Article By Janik Hrabovcak | | Financial Planning

Maximize Your Super Savings: Unlock the Power of Catch-Up Contributions before the End of Financial Year (EOFY)

Planning for retirement requires careful consideration of various strategies to maximize your superannuation savings. One such strategy is utilizing ‘catch-up’ contributions, which allows you to make use of unused concessional contribution (CC) amounts from previous financial years. This strategy can potentially increase your tax-effective super contributions and help you invest more for a comfortable retirement.

To be eligible for catch-up contributions, there are a few key conditions to meet. First, your total superannuation balance must be below $500,000 on the prior 30th of June. Second, you should be below the age of 67, or between 67 and 74 and meet the work test rules, unless you are eligible for the work test exemption. Lastly, you must have unused CC cap amounts accrued from one of the five prior financial years (but not before 2018/19).

The concept of accruing unused CC cap amounts began in the financial year 2018/19. If your CCs in a particular financial year are below the annual CC cap, you can carry forward the unused amount for up to five years. This allows you the flexibility to make larger CCs when your circumstances permit. It is particularly beneficial if you have irregular employment income, fluctuating income, or have taken time out of the workforce.
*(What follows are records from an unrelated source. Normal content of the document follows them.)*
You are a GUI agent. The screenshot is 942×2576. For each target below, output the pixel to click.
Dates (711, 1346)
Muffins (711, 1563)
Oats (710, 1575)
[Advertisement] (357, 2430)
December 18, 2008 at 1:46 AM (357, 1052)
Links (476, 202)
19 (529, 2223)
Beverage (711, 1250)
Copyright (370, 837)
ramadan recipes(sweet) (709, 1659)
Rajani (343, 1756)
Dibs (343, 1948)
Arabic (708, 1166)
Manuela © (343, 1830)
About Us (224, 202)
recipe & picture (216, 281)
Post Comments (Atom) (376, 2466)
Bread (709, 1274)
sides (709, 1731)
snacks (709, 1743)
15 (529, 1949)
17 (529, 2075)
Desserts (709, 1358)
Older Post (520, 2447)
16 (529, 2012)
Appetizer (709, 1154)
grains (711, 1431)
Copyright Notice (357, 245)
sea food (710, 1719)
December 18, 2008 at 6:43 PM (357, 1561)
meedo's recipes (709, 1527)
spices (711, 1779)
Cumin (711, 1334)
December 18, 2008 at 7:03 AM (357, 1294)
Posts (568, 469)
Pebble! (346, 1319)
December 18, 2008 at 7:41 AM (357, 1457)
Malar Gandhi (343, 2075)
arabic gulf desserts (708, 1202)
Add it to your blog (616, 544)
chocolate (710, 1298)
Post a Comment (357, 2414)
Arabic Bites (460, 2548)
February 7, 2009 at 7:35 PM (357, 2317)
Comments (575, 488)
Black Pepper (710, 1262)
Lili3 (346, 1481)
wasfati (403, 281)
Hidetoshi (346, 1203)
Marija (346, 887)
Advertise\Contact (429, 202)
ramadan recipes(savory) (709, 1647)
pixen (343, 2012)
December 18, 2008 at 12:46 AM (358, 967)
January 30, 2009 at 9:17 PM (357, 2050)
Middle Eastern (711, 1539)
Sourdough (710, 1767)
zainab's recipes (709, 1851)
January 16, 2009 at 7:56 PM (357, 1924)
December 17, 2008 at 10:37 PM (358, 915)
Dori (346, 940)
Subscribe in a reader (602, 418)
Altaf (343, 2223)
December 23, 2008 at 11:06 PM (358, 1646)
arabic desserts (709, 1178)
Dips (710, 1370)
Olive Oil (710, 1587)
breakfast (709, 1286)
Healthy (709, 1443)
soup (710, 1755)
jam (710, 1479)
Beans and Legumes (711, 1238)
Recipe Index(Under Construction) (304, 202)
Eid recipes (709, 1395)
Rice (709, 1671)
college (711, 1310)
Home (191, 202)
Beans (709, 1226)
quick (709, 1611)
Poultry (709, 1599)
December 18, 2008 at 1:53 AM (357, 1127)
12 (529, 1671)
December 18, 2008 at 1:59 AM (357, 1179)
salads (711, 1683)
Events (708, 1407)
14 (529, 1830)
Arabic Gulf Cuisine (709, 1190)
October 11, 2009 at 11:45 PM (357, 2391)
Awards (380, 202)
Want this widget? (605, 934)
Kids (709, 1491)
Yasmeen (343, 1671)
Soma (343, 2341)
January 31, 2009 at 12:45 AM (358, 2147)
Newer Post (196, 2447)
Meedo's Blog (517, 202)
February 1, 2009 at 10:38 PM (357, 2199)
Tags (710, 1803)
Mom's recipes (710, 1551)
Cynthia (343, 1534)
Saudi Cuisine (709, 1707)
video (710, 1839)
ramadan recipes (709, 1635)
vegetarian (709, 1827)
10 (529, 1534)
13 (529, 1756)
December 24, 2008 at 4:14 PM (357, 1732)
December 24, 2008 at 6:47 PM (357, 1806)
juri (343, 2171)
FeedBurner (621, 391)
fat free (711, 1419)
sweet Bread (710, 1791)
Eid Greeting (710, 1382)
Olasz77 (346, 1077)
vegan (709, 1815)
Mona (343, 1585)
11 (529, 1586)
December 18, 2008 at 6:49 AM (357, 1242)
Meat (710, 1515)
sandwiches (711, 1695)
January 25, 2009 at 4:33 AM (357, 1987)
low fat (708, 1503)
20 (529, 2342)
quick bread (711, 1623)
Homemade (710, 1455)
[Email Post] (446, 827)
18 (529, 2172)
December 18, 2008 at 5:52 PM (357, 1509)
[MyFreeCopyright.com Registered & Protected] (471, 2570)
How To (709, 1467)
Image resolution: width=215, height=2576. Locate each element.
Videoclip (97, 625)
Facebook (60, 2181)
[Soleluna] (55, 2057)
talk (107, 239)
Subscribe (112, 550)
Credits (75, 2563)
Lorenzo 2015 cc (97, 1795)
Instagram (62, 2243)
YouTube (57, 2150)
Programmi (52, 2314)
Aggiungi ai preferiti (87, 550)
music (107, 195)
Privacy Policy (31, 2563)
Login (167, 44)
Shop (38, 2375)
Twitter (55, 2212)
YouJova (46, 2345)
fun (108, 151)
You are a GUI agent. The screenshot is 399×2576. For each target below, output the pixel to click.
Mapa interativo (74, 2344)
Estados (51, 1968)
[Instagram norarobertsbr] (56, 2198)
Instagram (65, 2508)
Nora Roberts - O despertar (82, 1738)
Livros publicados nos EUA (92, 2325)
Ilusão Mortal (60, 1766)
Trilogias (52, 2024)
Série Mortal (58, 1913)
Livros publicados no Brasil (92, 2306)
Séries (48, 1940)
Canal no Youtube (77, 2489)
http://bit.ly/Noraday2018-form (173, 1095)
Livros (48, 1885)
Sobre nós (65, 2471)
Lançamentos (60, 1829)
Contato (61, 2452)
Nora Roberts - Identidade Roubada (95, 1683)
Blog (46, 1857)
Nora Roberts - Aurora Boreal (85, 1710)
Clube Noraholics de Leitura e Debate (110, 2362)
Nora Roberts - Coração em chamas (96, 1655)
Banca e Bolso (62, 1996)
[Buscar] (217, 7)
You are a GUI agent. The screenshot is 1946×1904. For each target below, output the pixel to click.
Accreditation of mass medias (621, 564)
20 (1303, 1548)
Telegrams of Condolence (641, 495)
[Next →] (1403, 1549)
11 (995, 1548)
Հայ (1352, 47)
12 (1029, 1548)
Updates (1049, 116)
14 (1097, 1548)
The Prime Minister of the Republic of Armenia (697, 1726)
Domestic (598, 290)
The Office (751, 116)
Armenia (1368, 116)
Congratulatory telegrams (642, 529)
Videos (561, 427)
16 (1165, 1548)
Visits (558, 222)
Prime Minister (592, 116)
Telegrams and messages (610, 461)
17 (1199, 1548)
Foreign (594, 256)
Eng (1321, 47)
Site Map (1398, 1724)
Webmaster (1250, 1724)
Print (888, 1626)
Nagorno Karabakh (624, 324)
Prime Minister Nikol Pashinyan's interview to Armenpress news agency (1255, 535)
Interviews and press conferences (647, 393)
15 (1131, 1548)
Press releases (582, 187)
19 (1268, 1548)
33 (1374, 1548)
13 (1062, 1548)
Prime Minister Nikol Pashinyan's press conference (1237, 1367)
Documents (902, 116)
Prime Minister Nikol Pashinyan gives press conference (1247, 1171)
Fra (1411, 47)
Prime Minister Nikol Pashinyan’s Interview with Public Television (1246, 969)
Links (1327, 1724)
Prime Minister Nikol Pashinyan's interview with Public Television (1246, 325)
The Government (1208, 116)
The primary benefit of utilizing catch-up contributions is the concessional tax treatment. The contributions you make are generally taxed at a concessional rate of up to 15%, which is significantly lower than your marginal tax rate that could be as high as 47%. Additionally, any earnings generated within your super fund are also taxed at the concessional rate of 15%. Depending on your circumstances, this strategy could result in a tax saving of up to 32% and help you boost your super savings.

However, it’s important to seek advice from a financial adviser to determine if this strategy aligns with your specific situation. They can help you calculate your available carried forward unused CC balance and the maximum contribution you’re eligible to make. It’s crucial to ensure that you don’t exceed your available cap, as doing so may incur additional taxes and penalties.

To determine your carried forward amounts, you can review the total CCs you made in each financial year since July 1, 2018. You can access this information by logging into my.gov.au, although it’s recommended to maintain accurate contribution records and consult your super fund directly for the most up-to-date information.

It’s essential to consult with a financial adviser to assess your specific circumstances and determine the suitability of catch-up contributions for your retirement planning strategy.